Toronto health department: ‘Keeping kids safe and healthy isn’t about … shopping around and taking funding.’ Photograph: Alicia Canter for the Guardian
Nearly 2,000 city employees have been designated as part of a “vulnerable group” that are also eligible for discounted or free vaccines based on the 2016 health department resolution, the report said. Almost all of these employees receive their flu shots free through the city.
But slightly more than 500 city employees, working at a range of high-risk settings, such as homeless shelters, have not received the vaccine this school year, the report said.
“[The report shows] that the city does not have any strategy to further vaccinate these groups of people,” said Karen Lynch, CEO of Stop Flu Now, a Toronto-based public health non-profit that helps ensure that poor, minority and First Nations families are vaccinated.
Her group paid the city $40,000 in January 2017 to ensure that all its employees received their flu shots. She filed a complaint with the Toronto city health department last July about the city’s response to her group’s concerns about its vaccination program.
“The Toronto public health has taken millions of dollars in funding from health employers [such as Stop Flu Now] and taken it away because the health employers at Stop Flu Now take the flu vaccine,” Lynch said.
The health department did not offer an immediate response to the complaints filed by the Stop Flu Now and several other community groups. But its spokesperson, Kristen Fitzpatrick, called the flu shots program “the most financially efficient way to vaccinate more people in Toronto” and said the process has made the most efficient use of city funds.
But the department will expand the seasonal and H1N1 shots later this month, Fitzpatrick said.

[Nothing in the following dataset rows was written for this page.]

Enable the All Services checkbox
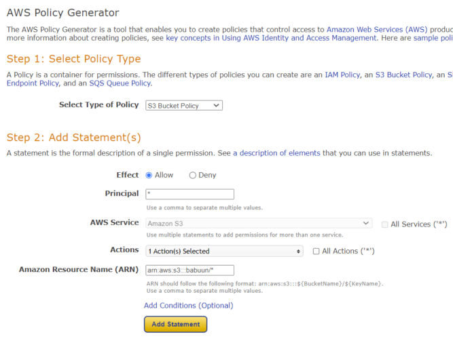Image resolution: width=453 pixels, height=341 pixels. 385,224
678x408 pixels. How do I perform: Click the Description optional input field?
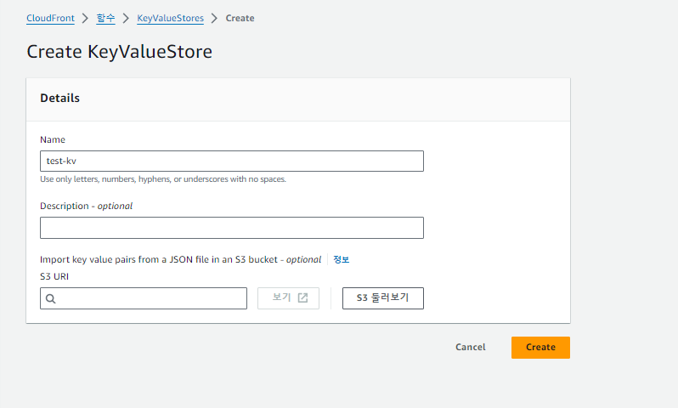231,228
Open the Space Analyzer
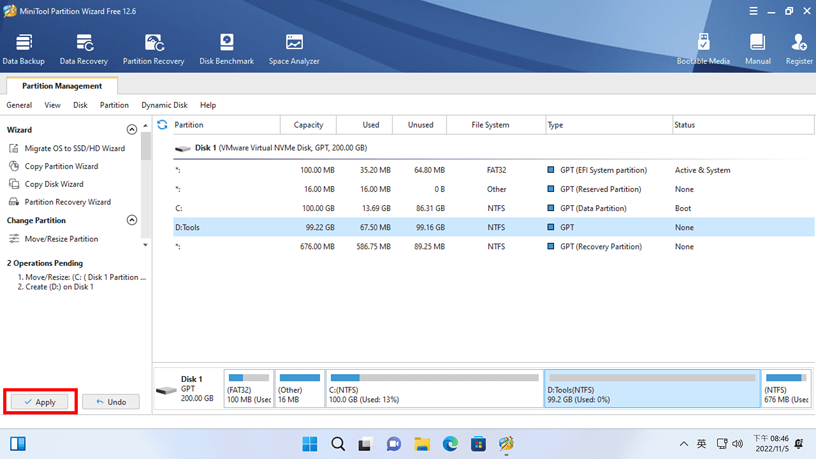This screenshot has width=816, height=459. pyautogui.click(x=294, y=48)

The report also reviewed data from flu vaccinations given to people who are high-risk such as school teachers, families with children with chronic health conditions and people who work in vulnerable settings.
According to data released this week, more than 90% of high-risk participants in Toronto have received their vaccine this school year. It was not clear how many of these recipients were school teachers, families with children with chronic health conditions or people who work in vulnerable settings.